START Working data

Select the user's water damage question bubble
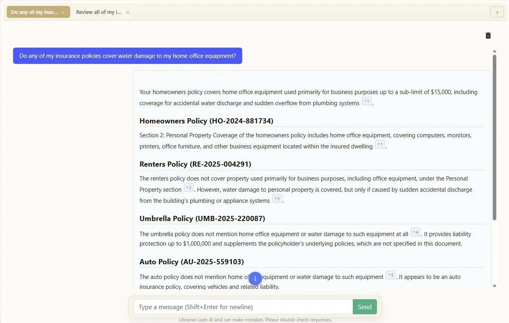509x323 pixels. (x=127, y=56)
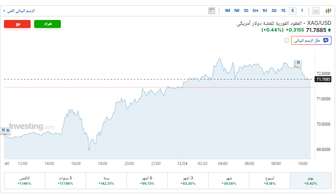
Task: Switch to 1D timeframe
Action: coord(246,11)
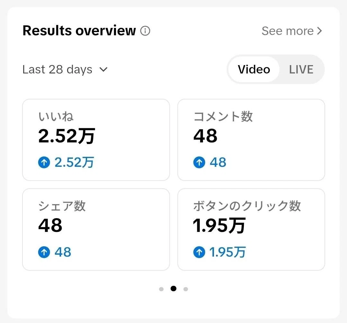Click the up-arrow icon under いいね
Image resolution: width=347 pixels, height=323 pixels.
(44, 162)
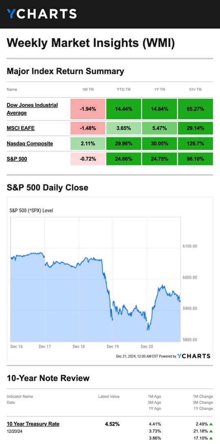Open the S&P 500 index link
This screenshot has width=220, height=444.
17,159
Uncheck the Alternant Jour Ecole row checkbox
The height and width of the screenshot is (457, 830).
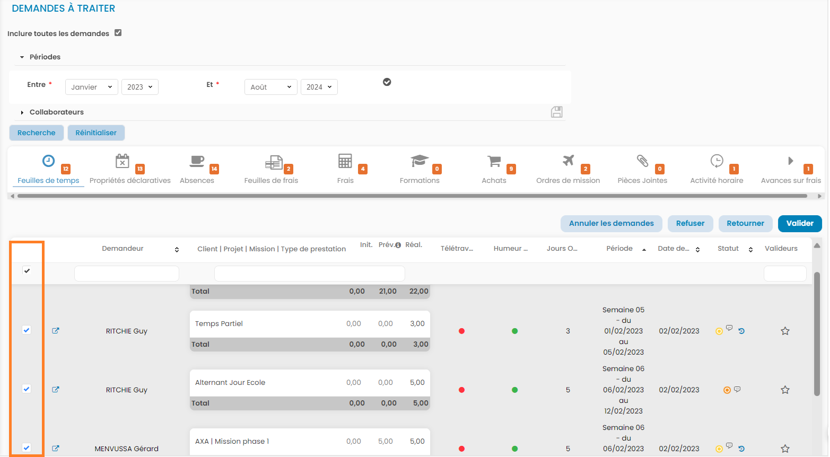point(27,389)
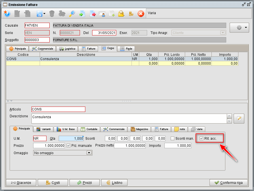Open the No omaggio dropdown

click(88, 153)
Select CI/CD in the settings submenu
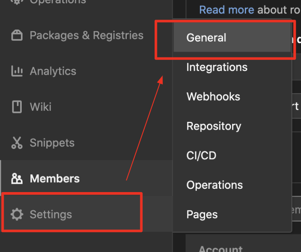 tap(232, 156)
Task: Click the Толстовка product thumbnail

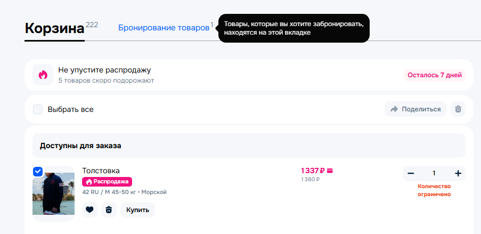Action: coord(53,194)
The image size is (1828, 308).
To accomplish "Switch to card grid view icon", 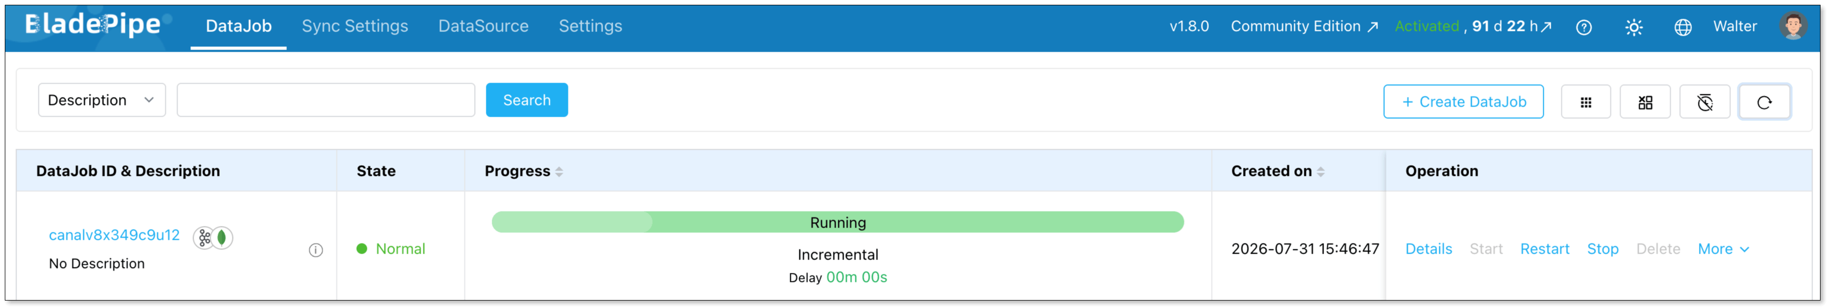I will 1645,102.
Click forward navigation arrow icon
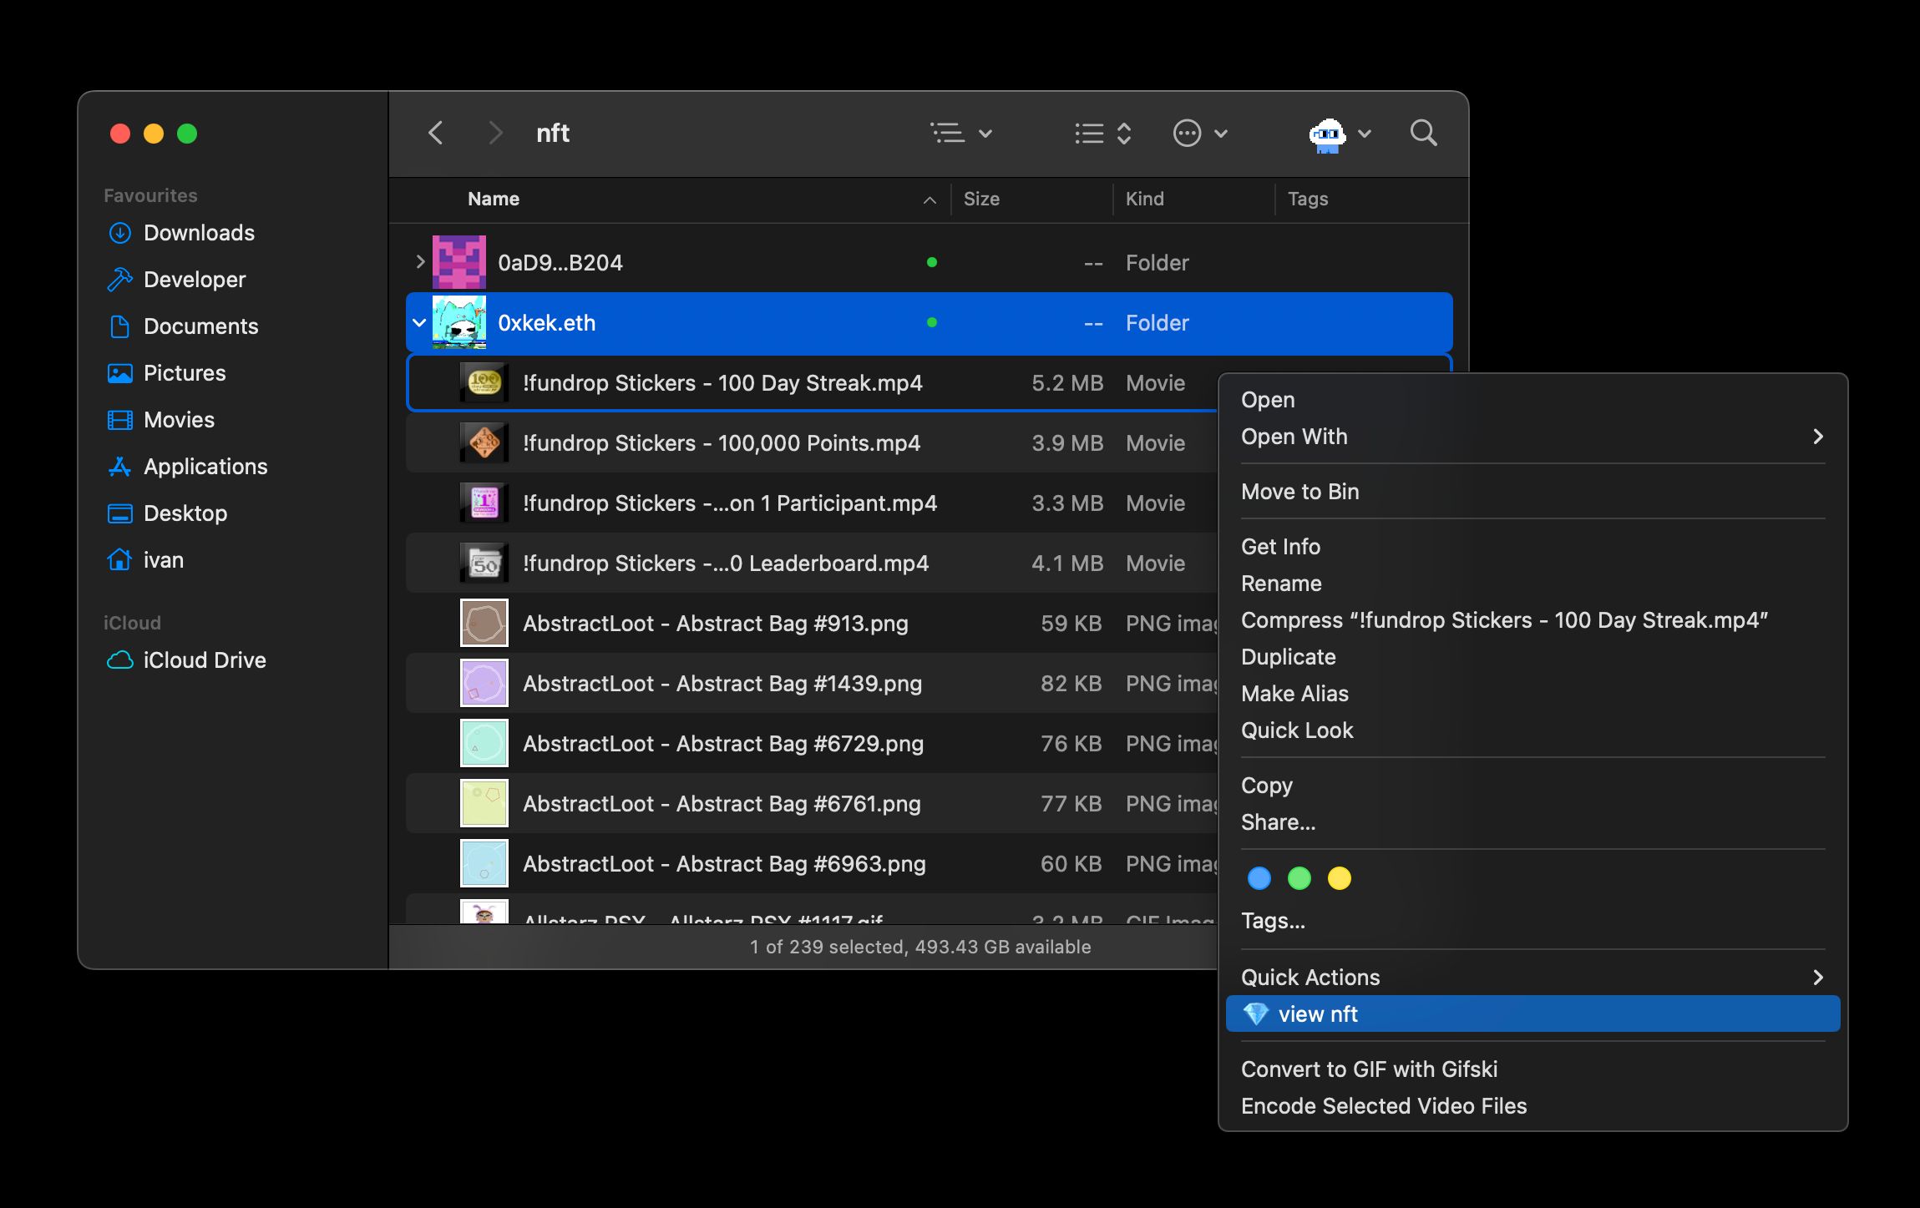 494,132
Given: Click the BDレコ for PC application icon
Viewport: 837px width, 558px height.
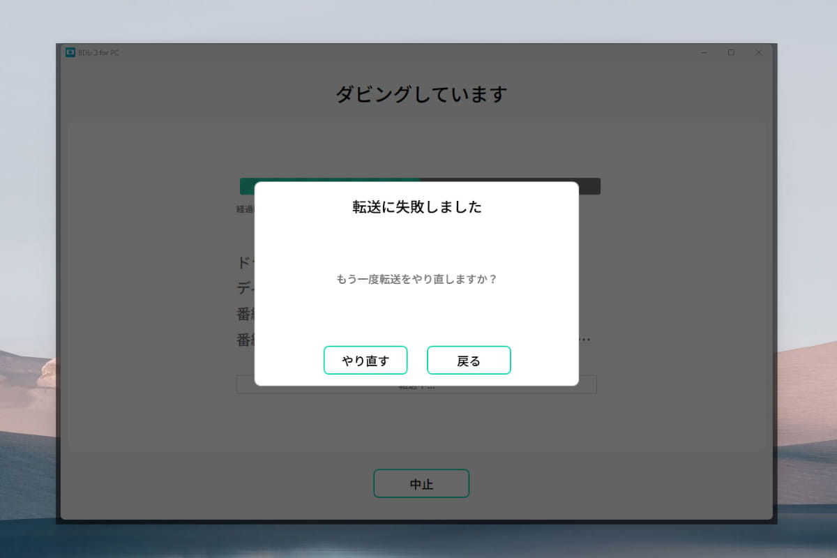Looking at the screenshot, I should [69, 52].
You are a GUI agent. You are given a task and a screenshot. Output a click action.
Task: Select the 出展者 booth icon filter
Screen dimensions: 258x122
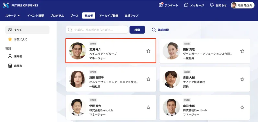(10, 66)
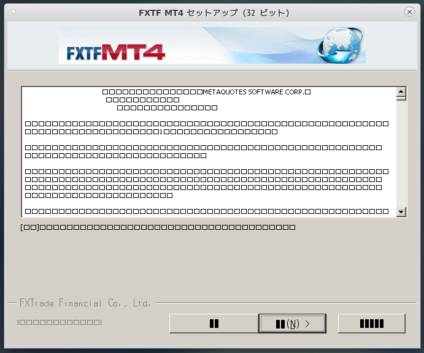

END Working data

## Requirement
Write the lines from the one with "Given: Click the BDレコ for PC application icon" through the last line of the entries out again exactly, both ends included, and skip the pictures.

## Response area
Given: Click the BDレコ for PC application icon
Viewport: 837px width, 558px height.
Looking at the screenshot, I should [69, 52].
You are a GUI agent. You are given a task and a screenshot. Output a click action.
Task: Select the 出展者 booth icon filter
Screen dimensions: 258x122
(10, 66)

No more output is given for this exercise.